Crouse thought it was particularly important to cover preventative care, which farmers’ high-deductible policies usually exclude. Farmers ever-conscious of the bottom line will often balk at the extra cost of such services, he says.
“If you talk to a farmer about a colonoscopy, (they’ll ask) ‘How much is that going to be? Am I going to have to give up a whole day of work if I’m going to have the sedatives and can’t be driving the truck that afternoon?’ So then, add in the cost of several thousand dollars on top of that coming right out of pocket, and that’s a huge barrier to getting effective preventive services to these people.”
“Farmers in general are much healthier in different areas than the general population,” Cihlar says. “They get more physical exercise, there’s less smoking.
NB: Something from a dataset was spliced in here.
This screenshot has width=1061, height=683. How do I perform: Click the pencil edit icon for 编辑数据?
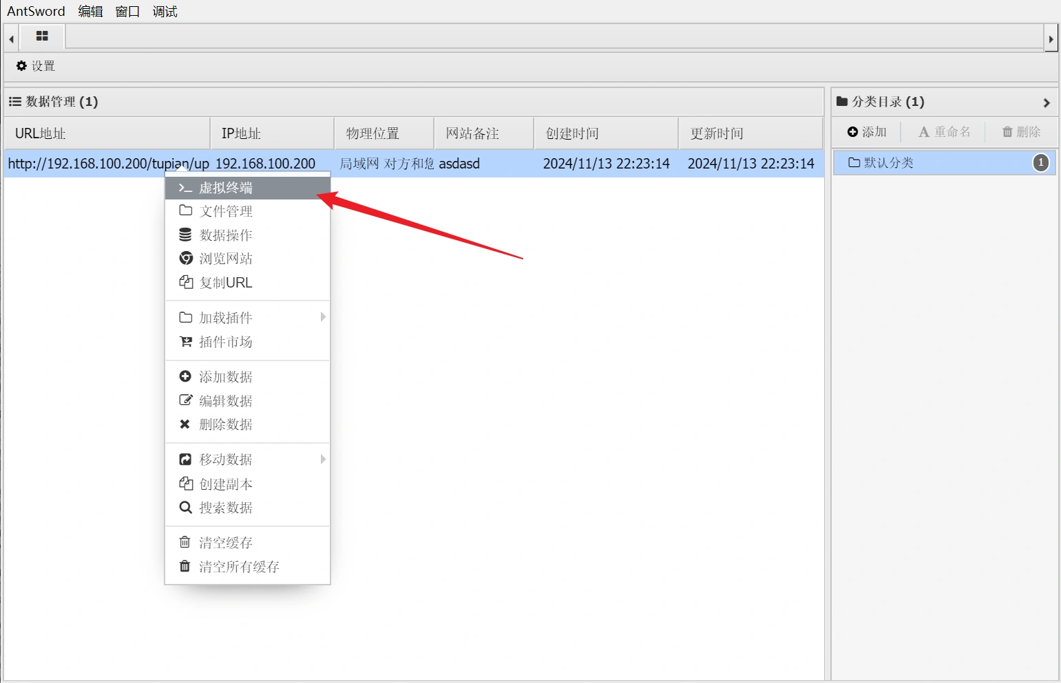pos(185,400)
They really are healthier if they are able to get the prevention care that they need.”
Another thing Cihlar appreciates is that the Farmers’ Health Cooperative covers workplace injuries, which, she says, is practically unheard of. Most farmers, she believes, are not aware that their policies don’t cover them.
Preventative care and coverage of work-related injuries are among the main reasons that two-thirds of the cooperative’s members report they have better health coverage than before – with more than half seeing their premiums go down, and another third holding steady.
Helping create a health insurance plan for farmers was not on Crouse’s radar when he came to UW-Madison from Minnesota in 2001. But he feels emphatically that it’s exactly the kind of thing UW-Madison ought to be doing.
“This is what a university should be about. When I moved from Minnesota to Wisconsin the mantra ‘the Wisconsin Idea’ was a new slogan to me,” he says. “In Minnesota, there’s a lot of talk about the University of Minnesota being a land-grant institution, and obviously that’s where the concept of the Wisconsin Idea emanates from. But I think it’s a much more culturally inculcated value here in Wisconsin.”
Oemichen adds, “To me, this is the epitome of the Wisconsin Idea: the university using its resources to help community partners like, in this case, the Wisconsin Federation of Cooperatives, to go out and try to meet a significant need of an important population within the state.
“I think it helps to demonstrate that the University of Wisconsin-Madison isn’t just self-absorbed within its walls in the city of Madison but reaches across the entire state and to every corner of the state.”